» TASKS:
1: In the pharmacy admission standards, copy everything from "The University of Mississippi School" down to "and practice-based activities.", swapping "lectures" for "classes".
2: Name each piece of equipment in the parentheses in the pharmacy admission standards.

» SOURCE PASSAGE:
Admission Standards

Technical Standards for Admission as a professional student

Candidates for the Bachelor of Science in Pharmaceutical Sciences and Doctor of Pharmacy degrees must be able to perform the essential functions in each of the following categories: observation, communication, motor, intellectual, and behavioral/social. However, it is recognized that degrees of ability vary among individuals.

If a potential applicant feels unable to meet these technical standards he/she is encouraged prior to application to discuss your disability with the executive director of Equal Opportunity and Regulatory Compliance at The University of Mississippi to determine whether or not reasonable accommodations can be made.

The University of Mississippi School of Pharmacy is committed to enabling its students by any reasonable means or accommodations to complete the course of study leading to the B.S. in Pharmaceutical Sciences and Doctor of Pharmacy degrees.

1. Observation

All candidates must be able to:

  • Observe lectures, demonstrations, experiments, and practice-based activities.
  • Observe physiological and pharmacological demonstrations, evaluation of microbiological cultures, and microscopic studies of organisms and tissues in normal and pathological states.
  • Observe a patient accurately at a distance and close at hand.
  • Read information on a computer screen.
  • Remain fully alert and attentive at all times in clinical settings.

Additionally, candidates for the Doctor of Pharmacy degree must be able to evaluate visible patient signs and symptoms for the purposes of monitoring drug therapy.

2. Communication

All candidates must be able to:

  • Communicate effectively, sensitively, and rapidly with patients, caregivers, and members of the health care team.
  • Speak, listen, read, and write in the English language.
  • Effectively communicate with instructors and peers.

Additionally, candidates for the Doctor of Pharmacy degree must be able to:

  • Communicate with health care practitioners specifically in reviewing and recommending verbal and written drug therapy orders.
  • Elicit information from patients, describe changes in mood, activity and posture, and perceive nonverbal communications.

3. Psychomotor Skills

All candidates must be able to:

  • Have sufficient motor function to execute all aspects of processing multiple types of drug orders and compounding of medications.
  • Engage in safe and aseptic handling of sterile preparations.
  • Safely and effectively operate appropriate equipment (e.g., microscope, typewriter, glucose monitors, peak flow meters).

Additionally, candidates for the Doctor of Pharmacy degree must be able to:

  • engage in basic physical assessment activities including palpation, auscultation, percussion, and other diagnostic maneuvers.

» DATASET CONTENT:
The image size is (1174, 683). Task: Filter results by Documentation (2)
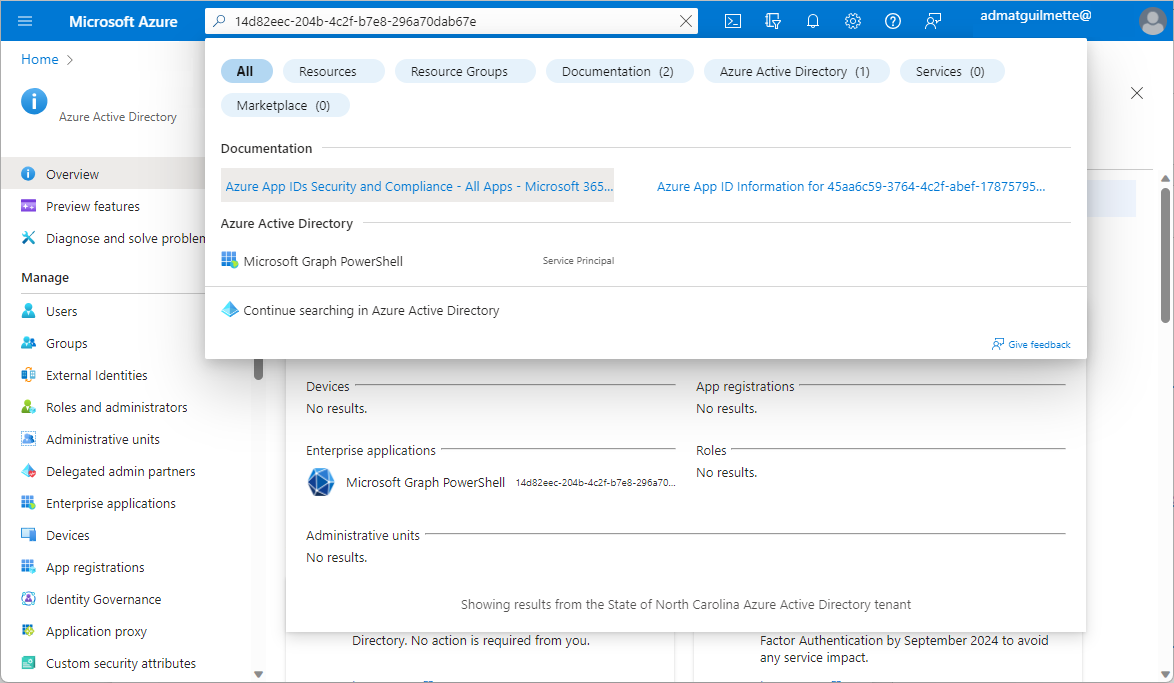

» SOLVED PROBLEMS:
1:
The University of Mississippi School of Pharmacy is committed to enabling its students by any reasonable means or accommodations to complete the course of study leading to the B.S. in Pharmaceutical Sciences and Doctor of Pharmacy degrees.

1. Observation

All candidates must be able to:

  • Observe classes, demonstrations, experiments, and practice-based activities.

2: microscope, typewriter, glucose monitors, peak flow meters